The book is divided into four parts:
Part One shows how the UN is simply a mirror of the misogyny and racism we find in the rest of society. Not even the #MeToo and Black Lives Matter movements had an impact on how the UN deals with sexual harassment and racial discrimination, both of which are tolerated at the UN. Internal UN surveys have shown that up to a third of UN employees have experienced sexual harassment, and more than half of people of colour have experienced racism, yet few of the victims report their cases for fear of retaliation. Despite policies to prevent sexual harassment and discrimination, the UN has failed to curb these vices. On the contrary, whistleblowers are retaliated against; most lose their jobs or are demoted.

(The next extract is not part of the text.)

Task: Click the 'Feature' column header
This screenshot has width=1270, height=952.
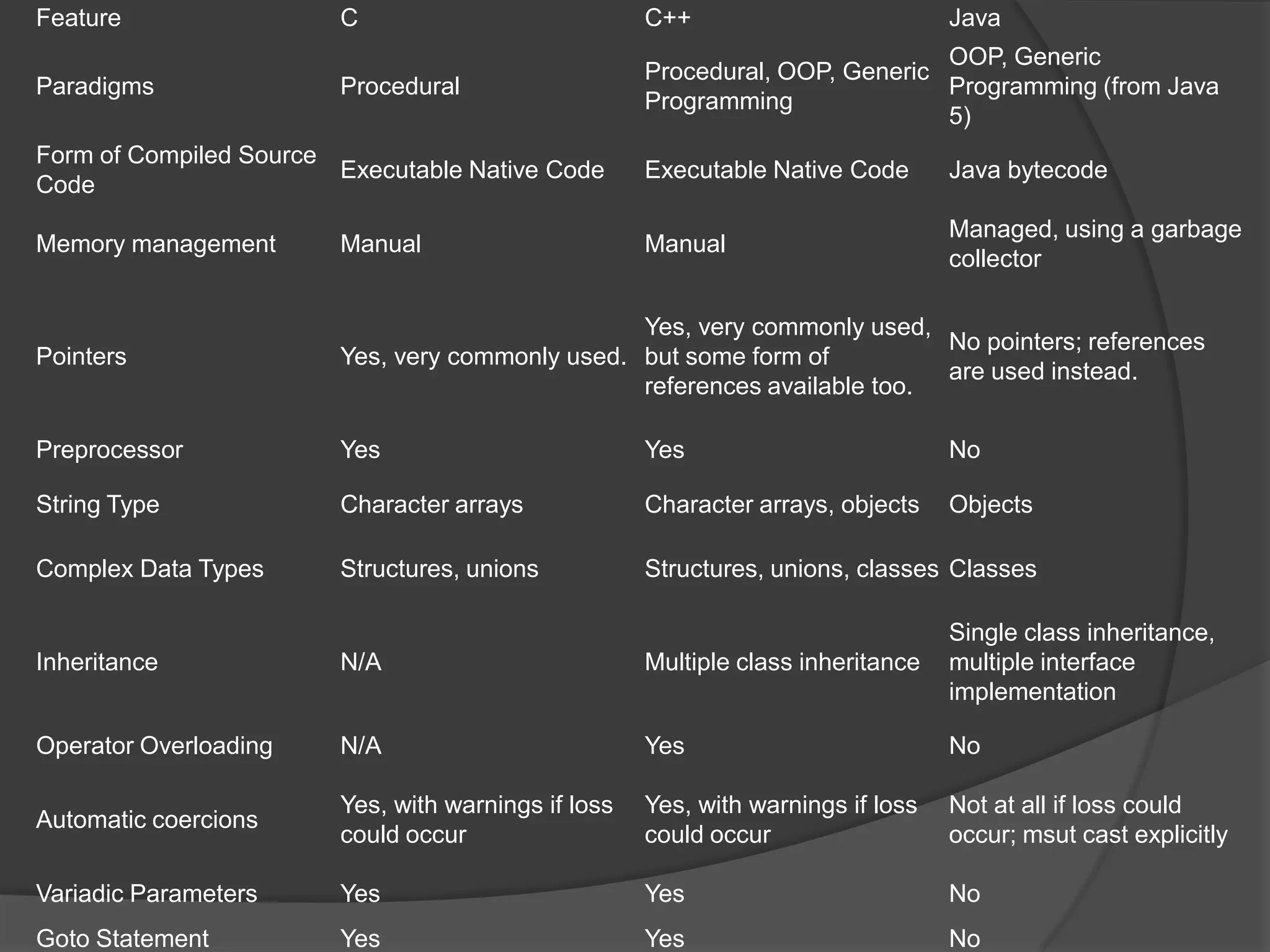Action: pos(78,18)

People benefitting from UN programmes and projects are particularly vulnerable to sexual abuse and exploitation. Despite a “zero tolerance” tolerance policy towards sexual harassment and abuse, investigations have shown that UN peacekeepers and UN employees delivering aid have been known to sexually abuse or exploit women and children in countries where they are stationed. Recent cases in Haiti and the Central African Republic illustrate how peacekeepers get away with sexually abusing children without fear of being prosecuted or court martialled. UN personnel implicated in such cases get away with these crimes because they enjoy immunity from prosecution bestowed on them by the UN Charter.
Part Two shows how development projects perpetuate racist and patriarchal models that end up hurting rather than helping beneficiaries. It seeks to “decolonise development” by questioning development models that essentially disempower people who are supposed to be “empowered” because development is viewed through the prism of poverty reduction rather than social justice. It also presents evidence showing that much of the aid that is raised for disaster relief often ends up being stolen or diverted by both UN personnel and so-called “implementing partners” on the ground.
Furthermore, fundraising for disaster relief is often based on erroneous or misleading statistics. Part Three shows how UN agencies that deliver aid often exaggerate the scale of a problem in order to remain relevant or to attract donor funding. Much of this funding and aid ends up in the wrong hands, as in the case of Somalia during the 2011 famine. Besides, in the case of famine relief, the problem never gets resolved because food aid can never be a substitute for good governance that delivers food security.
Part Four shows how UN bodies, including the UN Security Council and the UN Human Rights Council, operate on the whims of their most powerful and influential members, including the permanent veto-holding members of the Security Council who failed to stop the war in Iraq and the genocide in Rwanda and have not even censured Saudi Arabia for the murder of Saudi journalist Jamal Khashoggi. Even though the war in Iraq was declared “illegal”, Britain and the US were not sanctioned for waging it. In Rwanda, as génocidaires roamed freely in Kigali, UN staff were seen packing their suitcases and boarding chartered flights to safer countries. The UN only intervenes when these wars create humanitarian crises, which leads it to raise funds for the relief effort.